2017 yılında bir grup araştırmacı, bilim insanı ve “bilgi sahibi” olmayı herkesin hakkı olarak gören gönüllü ile Bilimler Köyü’nü inşa etme düşüncesi, işte bu yakıcı ihtiyacı belirgin kılmak ve hiç değilse bu açığı bir nebze kapatarak ilham verici bir örnek ve model yaratma arayışı içerisinden ortaya çıktı. 

Eğer “bilgiye ulaşım”, parçanın bütünle ilişkisinin kurulmasını gerektiriyorsa, o zaman bugün akademide, üniversitelerde gittikçe derinleşen tek bir “disipline” hatta bunun da ötesinde tek bir “araştırma konusuna” sıkışıp kalma, farklı “bilme” sahalarını birbirinden uzaklaştırma ve yalıtma eğiliminden uzaklaşmak gerekmektedir. Bu yüzden programımız, doğa bilimleri, sosyal bilimler, insan bilimleri gibi kategoriler altında sıralanan araştırma ve bilme sahalarından herhangi birine, diğerine göre öncelik vermeyecek, hepsini içerecek şekilde tasarlandı. Yine aynı nedenle, her bir etkinliğin mümkün olduğu oranda disiplinler arası ayrımları aşan bir perspektifle düzenlenmesini teşvik etmeye çalıştık.
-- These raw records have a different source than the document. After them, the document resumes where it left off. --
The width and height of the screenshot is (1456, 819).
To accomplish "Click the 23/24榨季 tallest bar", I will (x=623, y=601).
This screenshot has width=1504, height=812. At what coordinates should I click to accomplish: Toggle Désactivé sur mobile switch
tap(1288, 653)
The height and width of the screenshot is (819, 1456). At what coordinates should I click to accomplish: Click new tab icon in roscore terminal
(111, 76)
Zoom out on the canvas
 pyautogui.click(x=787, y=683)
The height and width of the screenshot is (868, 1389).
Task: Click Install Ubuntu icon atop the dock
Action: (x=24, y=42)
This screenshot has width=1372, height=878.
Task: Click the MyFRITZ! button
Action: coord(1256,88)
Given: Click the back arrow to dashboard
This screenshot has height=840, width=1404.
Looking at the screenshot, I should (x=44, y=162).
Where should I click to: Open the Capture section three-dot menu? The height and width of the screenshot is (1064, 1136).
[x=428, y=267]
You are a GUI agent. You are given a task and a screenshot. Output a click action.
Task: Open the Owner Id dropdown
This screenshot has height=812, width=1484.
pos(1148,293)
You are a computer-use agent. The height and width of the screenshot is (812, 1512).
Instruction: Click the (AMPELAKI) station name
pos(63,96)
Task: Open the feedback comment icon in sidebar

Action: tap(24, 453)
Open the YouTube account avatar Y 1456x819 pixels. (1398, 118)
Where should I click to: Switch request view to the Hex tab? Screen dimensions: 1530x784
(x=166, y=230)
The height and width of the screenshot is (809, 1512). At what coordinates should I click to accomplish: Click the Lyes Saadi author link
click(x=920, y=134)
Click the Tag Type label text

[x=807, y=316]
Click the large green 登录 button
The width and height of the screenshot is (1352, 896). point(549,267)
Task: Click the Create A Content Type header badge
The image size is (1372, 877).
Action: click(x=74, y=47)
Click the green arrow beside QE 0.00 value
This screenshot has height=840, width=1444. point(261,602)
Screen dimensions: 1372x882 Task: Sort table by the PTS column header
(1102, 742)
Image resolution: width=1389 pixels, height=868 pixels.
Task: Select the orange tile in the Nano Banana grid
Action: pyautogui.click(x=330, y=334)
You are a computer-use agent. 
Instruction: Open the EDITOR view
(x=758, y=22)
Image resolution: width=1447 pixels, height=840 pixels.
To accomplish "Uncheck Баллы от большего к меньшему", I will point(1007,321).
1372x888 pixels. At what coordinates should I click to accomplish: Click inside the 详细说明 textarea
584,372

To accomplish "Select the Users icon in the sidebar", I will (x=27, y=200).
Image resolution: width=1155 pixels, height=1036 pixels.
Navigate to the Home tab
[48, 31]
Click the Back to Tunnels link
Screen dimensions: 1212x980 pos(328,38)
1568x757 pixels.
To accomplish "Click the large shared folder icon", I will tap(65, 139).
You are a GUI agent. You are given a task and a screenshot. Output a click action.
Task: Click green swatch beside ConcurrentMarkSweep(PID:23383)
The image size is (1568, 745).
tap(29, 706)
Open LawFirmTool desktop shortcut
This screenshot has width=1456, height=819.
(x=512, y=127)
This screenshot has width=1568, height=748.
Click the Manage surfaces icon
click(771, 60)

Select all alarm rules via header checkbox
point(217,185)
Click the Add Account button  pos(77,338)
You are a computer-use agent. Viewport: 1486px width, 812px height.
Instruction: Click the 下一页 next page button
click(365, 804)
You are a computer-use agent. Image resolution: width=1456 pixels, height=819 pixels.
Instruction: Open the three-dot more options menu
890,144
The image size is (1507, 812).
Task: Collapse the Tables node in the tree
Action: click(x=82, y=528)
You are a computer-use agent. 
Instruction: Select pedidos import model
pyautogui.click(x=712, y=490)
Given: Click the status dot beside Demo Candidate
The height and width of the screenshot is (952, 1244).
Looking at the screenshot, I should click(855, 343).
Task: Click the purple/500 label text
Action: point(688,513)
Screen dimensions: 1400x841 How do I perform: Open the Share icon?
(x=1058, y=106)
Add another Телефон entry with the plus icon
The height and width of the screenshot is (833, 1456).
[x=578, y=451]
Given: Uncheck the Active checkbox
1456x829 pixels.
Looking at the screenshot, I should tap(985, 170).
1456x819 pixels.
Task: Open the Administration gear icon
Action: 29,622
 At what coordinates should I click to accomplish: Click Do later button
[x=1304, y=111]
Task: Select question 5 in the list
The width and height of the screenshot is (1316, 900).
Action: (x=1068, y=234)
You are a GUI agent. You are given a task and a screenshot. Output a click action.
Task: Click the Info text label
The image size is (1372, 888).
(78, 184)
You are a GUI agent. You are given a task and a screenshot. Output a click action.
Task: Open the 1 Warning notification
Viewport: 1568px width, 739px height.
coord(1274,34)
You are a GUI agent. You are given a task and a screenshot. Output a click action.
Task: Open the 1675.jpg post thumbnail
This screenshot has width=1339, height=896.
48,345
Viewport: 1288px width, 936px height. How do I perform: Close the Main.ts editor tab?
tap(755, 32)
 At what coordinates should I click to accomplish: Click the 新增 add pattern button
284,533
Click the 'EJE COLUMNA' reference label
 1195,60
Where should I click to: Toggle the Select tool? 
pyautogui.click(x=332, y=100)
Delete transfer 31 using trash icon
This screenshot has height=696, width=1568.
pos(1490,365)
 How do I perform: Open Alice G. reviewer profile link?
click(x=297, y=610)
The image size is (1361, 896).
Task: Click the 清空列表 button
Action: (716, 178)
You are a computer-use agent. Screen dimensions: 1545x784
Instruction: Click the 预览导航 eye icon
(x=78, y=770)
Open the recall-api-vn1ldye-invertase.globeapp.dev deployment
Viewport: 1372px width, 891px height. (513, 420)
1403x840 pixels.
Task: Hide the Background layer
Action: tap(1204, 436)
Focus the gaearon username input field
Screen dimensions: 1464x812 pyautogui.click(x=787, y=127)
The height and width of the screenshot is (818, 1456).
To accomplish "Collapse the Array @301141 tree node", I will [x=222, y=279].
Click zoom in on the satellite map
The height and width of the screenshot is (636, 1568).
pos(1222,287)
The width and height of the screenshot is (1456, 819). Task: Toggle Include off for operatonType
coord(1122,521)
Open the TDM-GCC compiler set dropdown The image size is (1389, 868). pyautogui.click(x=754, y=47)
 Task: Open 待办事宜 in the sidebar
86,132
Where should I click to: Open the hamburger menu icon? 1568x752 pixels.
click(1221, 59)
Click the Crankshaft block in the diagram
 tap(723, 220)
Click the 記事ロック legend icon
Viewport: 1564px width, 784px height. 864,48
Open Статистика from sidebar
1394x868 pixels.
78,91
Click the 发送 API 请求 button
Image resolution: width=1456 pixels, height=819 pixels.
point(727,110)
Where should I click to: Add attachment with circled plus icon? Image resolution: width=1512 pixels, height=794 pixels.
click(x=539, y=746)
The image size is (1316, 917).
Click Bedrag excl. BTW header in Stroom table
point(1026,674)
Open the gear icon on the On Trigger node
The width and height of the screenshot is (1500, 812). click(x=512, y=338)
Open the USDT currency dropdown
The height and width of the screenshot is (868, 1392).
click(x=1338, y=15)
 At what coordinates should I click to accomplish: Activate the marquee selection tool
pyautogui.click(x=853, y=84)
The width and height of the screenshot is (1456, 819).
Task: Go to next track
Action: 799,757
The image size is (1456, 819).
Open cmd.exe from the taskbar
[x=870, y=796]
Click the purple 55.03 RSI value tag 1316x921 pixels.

Bilgiye ulaşma süreci eğer kolektif ve eşitlikçi bir fikri tartışmayı gerektiriyorsa ve bu da “bilgi” düzeyi ne olursa olsun köyümüzün parçası olan herkesi bilgi için yola çıkmış olmak ortaklığında “eşitliyorsa”, bu yoldaşlık anlayışını köydeki yaşamın tamamına ve tüm iş süreçlerine yaymaya çalıştık. Köyümüzde yaşamı ve etkinlikleri mümkün kılan tüm süreçlere köyde kalan herkesi dahil etmeye çalıştık.

Bilimler Köyü, 2017 yılında bir fikir olarak ortaya çıktı ve 2022’den beri işte bu perspektifle etkinlikleri düzenleyecek bir konuma erişti. Şu kısa zaman dilimi içerisinde gördük ki, insanların veri/enformasyon akışının hızı karşısında şaşkına döndüğü bir dönemde, veriye ve enformasyona erişim araçlarındaki gelişimlerin sağladığı olanakları reddetmemek ama bir yandan da “bilgiye ulaşma” çabasının kolektif emek gerektiren toplumsal bir süreç olduğunu asla unutmamak çok önemli. Yaptığımız etkinliklerin, katılımcılarımızın düşünce dünyasında, belleğinde ve hayata/insana bakışında kalıcı izler bıraktığını gördükçe bu fikre daha da bağlanıyoruz.

Bilimler Köyü, bilgiye ulaşmanın biraz meşakkatli de olsa ancak belirli bir “toplumsallık” içerisinde ortaya çıkan son derece zevkli güzergahında sizlerin de bir izi olması için çaba sarf etmeye devam edecek.

Bilimler Köyü Akademik Kurulu, 2024.